Documentary about renowned Buddhist monk to hit Vietnam’s screens
VietnamNet, Feb 26, 2018
Hanoi, Vietnam -- The documentary film on Vietnam’s famous Buddhist Zen Master Thich Nhat Hanh will be screened in Vietnam beginning March 1st this year.
The film titled “Walk with me” is a cinematic journey into the world of a monastic community that practices the art of mindfulness with 91-year-old Zen Buddhist Master Thich Nhat Hanh.
The film was shot by two British directors Marc J. Francis and Max Pugh for three years mainly in Plum Village, a Buddhist meditation centre in Dordogne, southern France.
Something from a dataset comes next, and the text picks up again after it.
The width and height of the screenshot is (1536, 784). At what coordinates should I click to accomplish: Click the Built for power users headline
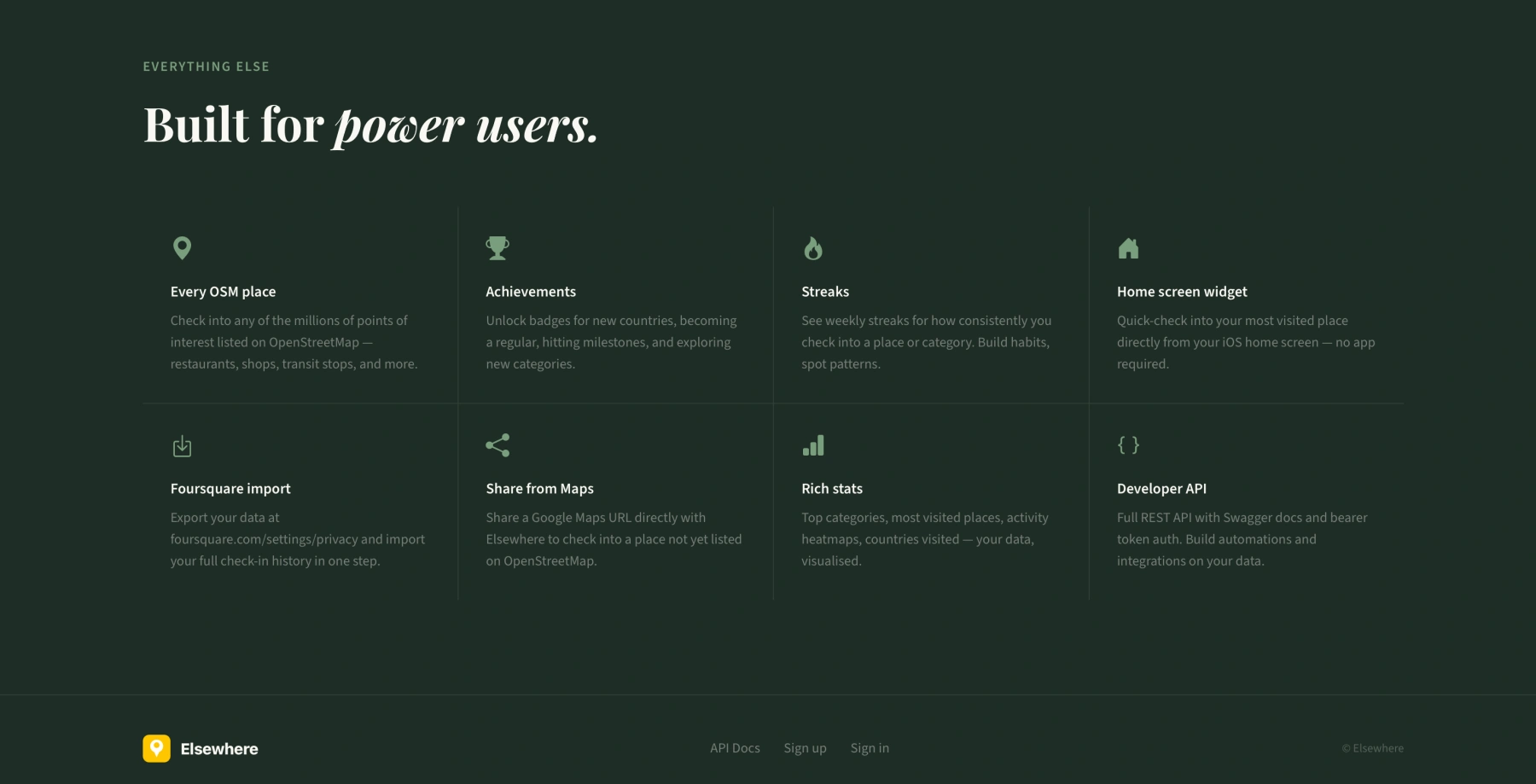click(x=370, y=125)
The place is the rural monastic community that Nhat Hanh set up in 1982.
The directors also followed Zen Master Thich Nhat Hanh to other places, including Europe and North America to make the documentary.
Famous English actor Bennedict Cumberbatch lends his voice to the film’s narration.
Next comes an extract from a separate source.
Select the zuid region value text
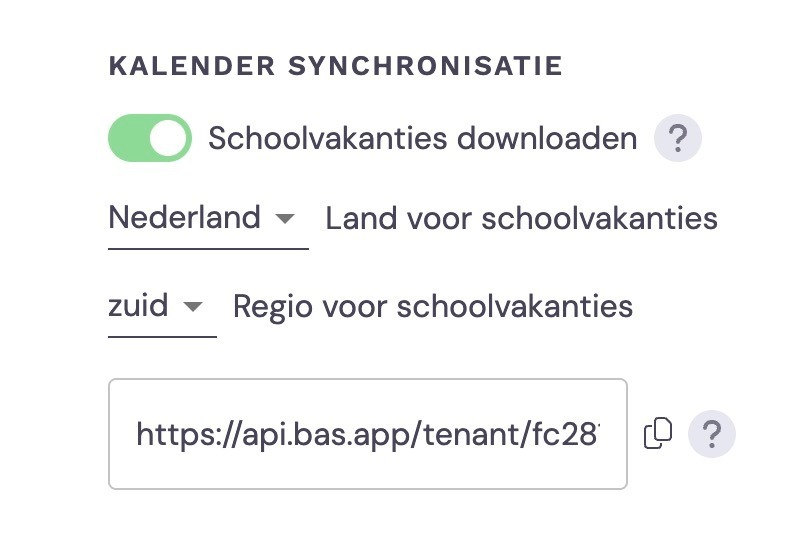 click(138, 305)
Born in the central city of Hue in 1926, Thich Nhat Hanh is among the pioneering Buddhist leaders in the popularisation of the religion in the West.
The Zen Master was nominated by Dr. Martin Luther King Jr. for the Nobel Prize in 1967. He has published more than 100 books, including more than 40 volumes in English.
He is active in the peace movement, promoting nonviolent solutions to conflict and he also refrains from animal product consumption as a means of nonviolence towards non-human animals.
In the 1960s, he launched a movement of Buddhists in Southern Vietnam aiming to call for an end to the Vietnam War. He has lived in France since 1966 when he left Vietnam.
Last year, he returned to visit Vietnam for a week.